Some |Cluster| attributes are set by the user and don't change, or only change via action by the application. These options (e.g. anything managed by |ExecutionProfiles| are out of scope for this document. Instead, we'll focus on how |Sessions| and |Clusters| persist necessary mutable data between |Session| instances. (Note that, typically, users will create a single |Session| at a time for a given |Cluster|, only creating more if the first fails. In fact, in our next major release, the |Cluster| abstraction will no longer be part of the public API and users will create |Sessions| directly.)
The particular resources that |Clusters| persist for their |Sessions| are:
- registries containing user-defined types and prepared statements,
- a :class:`.Metadata` object that maintains a view of the server's schema and associated useful information (e.g., a :class:`map that describes the token ring <.TokenMap>`),
- a :class:`.ControlConnection` that the |Cluster| uses to make schema queries to maintain its view of the server's metadata,
- a timestamp generator callable that is shared across all |Sessions|,
- a registry of :class:`.HostStateListener`s with callbacks that are called when a host is added or removed or goes up or down.
- a metrics collector (if the driver is configured to use one), and
- a
ThreadPoolExecutorthat manages threads for handling asynchronous management tasks.

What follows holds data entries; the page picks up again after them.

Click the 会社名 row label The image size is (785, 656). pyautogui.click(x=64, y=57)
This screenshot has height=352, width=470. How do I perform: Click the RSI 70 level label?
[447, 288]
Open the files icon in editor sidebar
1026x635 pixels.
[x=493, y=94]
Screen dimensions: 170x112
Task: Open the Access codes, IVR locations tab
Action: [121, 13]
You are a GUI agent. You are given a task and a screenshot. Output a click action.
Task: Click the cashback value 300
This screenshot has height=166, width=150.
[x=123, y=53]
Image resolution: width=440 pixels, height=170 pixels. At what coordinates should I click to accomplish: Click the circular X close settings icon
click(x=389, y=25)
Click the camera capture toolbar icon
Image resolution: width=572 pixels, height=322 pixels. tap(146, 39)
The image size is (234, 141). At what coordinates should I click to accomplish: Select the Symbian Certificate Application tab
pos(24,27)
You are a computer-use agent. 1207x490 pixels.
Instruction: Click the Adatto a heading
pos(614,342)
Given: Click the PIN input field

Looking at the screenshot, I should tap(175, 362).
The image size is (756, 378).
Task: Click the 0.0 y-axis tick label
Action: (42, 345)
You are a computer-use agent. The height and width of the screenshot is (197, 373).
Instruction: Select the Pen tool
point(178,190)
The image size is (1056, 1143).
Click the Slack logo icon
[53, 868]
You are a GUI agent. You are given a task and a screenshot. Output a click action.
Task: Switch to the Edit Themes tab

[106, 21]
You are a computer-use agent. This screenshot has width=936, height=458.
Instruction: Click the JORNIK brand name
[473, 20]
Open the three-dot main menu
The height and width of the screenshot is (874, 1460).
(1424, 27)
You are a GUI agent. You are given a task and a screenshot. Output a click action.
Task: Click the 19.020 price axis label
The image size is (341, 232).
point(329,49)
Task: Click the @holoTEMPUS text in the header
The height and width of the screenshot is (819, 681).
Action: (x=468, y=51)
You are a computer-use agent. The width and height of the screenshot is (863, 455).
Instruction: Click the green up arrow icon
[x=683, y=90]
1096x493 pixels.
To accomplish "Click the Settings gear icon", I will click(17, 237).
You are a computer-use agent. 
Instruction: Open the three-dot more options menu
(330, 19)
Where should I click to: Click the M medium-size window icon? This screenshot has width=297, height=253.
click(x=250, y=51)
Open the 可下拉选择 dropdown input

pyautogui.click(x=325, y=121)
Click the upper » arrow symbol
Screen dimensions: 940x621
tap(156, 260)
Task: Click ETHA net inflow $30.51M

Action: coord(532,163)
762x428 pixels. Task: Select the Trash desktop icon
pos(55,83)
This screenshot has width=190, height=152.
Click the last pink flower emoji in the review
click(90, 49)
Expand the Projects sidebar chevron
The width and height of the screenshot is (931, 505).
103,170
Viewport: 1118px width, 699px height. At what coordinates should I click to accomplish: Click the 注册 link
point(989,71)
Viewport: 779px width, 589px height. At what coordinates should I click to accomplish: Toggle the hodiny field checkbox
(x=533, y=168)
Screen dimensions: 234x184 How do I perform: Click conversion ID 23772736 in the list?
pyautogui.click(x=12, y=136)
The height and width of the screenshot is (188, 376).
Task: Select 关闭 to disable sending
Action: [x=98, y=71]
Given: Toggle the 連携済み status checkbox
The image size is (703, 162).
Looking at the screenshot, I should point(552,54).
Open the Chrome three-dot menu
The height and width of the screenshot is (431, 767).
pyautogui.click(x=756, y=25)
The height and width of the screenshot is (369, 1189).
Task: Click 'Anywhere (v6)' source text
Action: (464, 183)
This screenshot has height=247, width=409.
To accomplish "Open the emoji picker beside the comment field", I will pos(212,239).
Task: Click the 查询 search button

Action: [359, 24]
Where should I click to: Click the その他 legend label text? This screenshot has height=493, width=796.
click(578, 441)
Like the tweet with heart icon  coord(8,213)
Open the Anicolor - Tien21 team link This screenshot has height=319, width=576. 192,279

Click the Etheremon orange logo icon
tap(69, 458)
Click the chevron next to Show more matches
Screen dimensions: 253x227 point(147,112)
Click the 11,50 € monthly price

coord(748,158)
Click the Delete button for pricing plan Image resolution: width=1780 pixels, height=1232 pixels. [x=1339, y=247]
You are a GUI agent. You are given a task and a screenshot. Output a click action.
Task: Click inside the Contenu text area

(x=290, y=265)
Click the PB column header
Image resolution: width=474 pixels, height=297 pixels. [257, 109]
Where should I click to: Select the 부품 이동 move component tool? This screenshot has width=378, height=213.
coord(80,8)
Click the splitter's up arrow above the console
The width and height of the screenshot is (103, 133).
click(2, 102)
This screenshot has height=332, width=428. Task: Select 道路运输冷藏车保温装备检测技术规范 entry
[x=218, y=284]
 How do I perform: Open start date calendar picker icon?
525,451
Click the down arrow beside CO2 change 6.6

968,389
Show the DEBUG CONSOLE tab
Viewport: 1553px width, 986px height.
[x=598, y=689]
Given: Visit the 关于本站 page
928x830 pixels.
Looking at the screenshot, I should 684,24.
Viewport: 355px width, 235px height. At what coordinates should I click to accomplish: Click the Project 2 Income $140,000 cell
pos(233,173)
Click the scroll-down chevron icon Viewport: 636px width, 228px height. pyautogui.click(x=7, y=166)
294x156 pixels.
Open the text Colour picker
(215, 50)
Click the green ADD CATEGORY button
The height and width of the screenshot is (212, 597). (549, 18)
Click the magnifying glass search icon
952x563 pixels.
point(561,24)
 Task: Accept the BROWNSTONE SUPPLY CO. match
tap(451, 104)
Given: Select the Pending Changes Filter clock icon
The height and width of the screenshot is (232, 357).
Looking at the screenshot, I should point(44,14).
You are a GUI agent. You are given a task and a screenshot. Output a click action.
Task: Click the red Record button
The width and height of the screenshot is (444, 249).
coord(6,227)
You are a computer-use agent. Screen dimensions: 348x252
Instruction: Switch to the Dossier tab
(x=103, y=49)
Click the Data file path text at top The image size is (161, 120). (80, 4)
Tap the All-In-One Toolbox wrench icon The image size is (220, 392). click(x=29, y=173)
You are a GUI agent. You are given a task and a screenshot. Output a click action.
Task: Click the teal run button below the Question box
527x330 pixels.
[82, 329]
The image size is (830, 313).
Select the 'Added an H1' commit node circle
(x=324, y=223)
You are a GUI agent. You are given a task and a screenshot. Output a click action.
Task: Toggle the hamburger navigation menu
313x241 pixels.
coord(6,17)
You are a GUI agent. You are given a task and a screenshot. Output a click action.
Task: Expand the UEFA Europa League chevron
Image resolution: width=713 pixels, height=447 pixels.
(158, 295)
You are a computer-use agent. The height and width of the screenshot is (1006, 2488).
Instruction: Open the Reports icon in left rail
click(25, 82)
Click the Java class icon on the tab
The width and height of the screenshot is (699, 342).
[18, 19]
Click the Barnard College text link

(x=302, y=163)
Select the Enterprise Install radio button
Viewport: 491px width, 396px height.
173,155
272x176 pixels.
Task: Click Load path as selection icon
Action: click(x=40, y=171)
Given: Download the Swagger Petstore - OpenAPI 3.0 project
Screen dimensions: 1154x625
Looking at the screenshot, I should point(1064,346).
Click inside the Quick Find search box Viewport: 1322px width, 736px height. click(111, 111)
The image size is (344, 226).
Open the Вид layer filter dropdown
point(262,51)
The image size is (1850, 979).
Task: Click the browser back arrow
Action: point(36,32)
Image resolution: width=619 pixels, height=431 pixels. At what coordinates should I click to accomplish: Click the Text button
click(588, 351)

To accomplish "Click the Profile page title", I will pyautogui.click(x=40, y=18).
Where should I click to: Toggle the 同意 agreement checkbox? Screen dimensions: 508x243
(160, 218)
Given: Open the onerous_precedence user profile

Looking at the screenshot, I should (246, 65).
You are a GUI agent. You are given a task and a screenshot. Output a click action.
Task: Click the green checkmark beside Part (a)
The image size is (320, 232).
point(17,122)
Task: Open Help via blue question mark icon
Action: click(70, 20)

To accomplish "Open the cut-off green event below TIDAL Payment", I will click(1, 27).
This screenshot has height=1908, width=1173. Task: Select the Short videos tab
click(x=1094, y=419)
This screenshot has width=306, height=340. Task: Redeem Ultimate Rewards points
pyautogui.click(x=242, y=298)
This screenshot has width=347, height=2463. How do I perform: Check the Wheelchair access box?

|Sessions| created by a |Cluster| update the registries of user-defined types and prepared statements when they recieve responses from the server indicating that they've been created. The same is true for updating the :class:`.Cluster`'s metadata -- the cluster updates its view of server metadata when it recieves results from the server indicating that something has changed. These are particular instances of response processing; see the :ref:`response-processing` section for more details on response processing in general.